Modern Meat: Antibiotics, Hormones, and the Pharmaceutical Farm
- Author: Orville Schell
- Subject: intensive animal farming and antibiotic use in livestock
- Publisher: Random House
- Publication date: 1984
- Publication place: United States
- Pages: 337
- ISBN: 978-0394518909

= Modern Meat =

Book by Orville Schell

Modern Meat: Antibiotics, Hormones, and the Pharmaceutical Farm is a 1984 book by Orville Schell on intensive animal farming and antibiotic use in livestock.

==Reviews==

One reviewer said that the book is a "startling introduction to today's mass-producing factory farms" but that it had the flaw of the author's "unrestrained personal bias and overdramatization of issues".

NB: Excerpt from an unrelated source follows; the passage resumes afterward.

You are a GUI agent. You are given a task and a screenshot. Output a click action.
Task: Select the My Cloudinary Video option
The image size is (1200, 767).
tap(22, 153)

Another reviewer said that the book was controversial and "warns of subtle—but potentially dangerous—long-range effects of 'pharmaceutical farming.'"

A reviewer summarized the book's coverage as descriptions of "the indiscriminate use of ""subtherapeutic"" antibiotics in animal feeds (probably contributing to the spread of antibiotic-resistant bacteria in both human and animal hosts); the use of diethylstilbestrol and other hormones; and (more briefly) the USDA meat-inspection programs--plus the industry's search for what could be described as nonfood feeds to simplify the stoking of four-footed machines."

The National Cattlemen's Beef Association called the book "one-sided" and "seriously flawed". Consumer advocate Ralph Nader called the book "precise and gripping".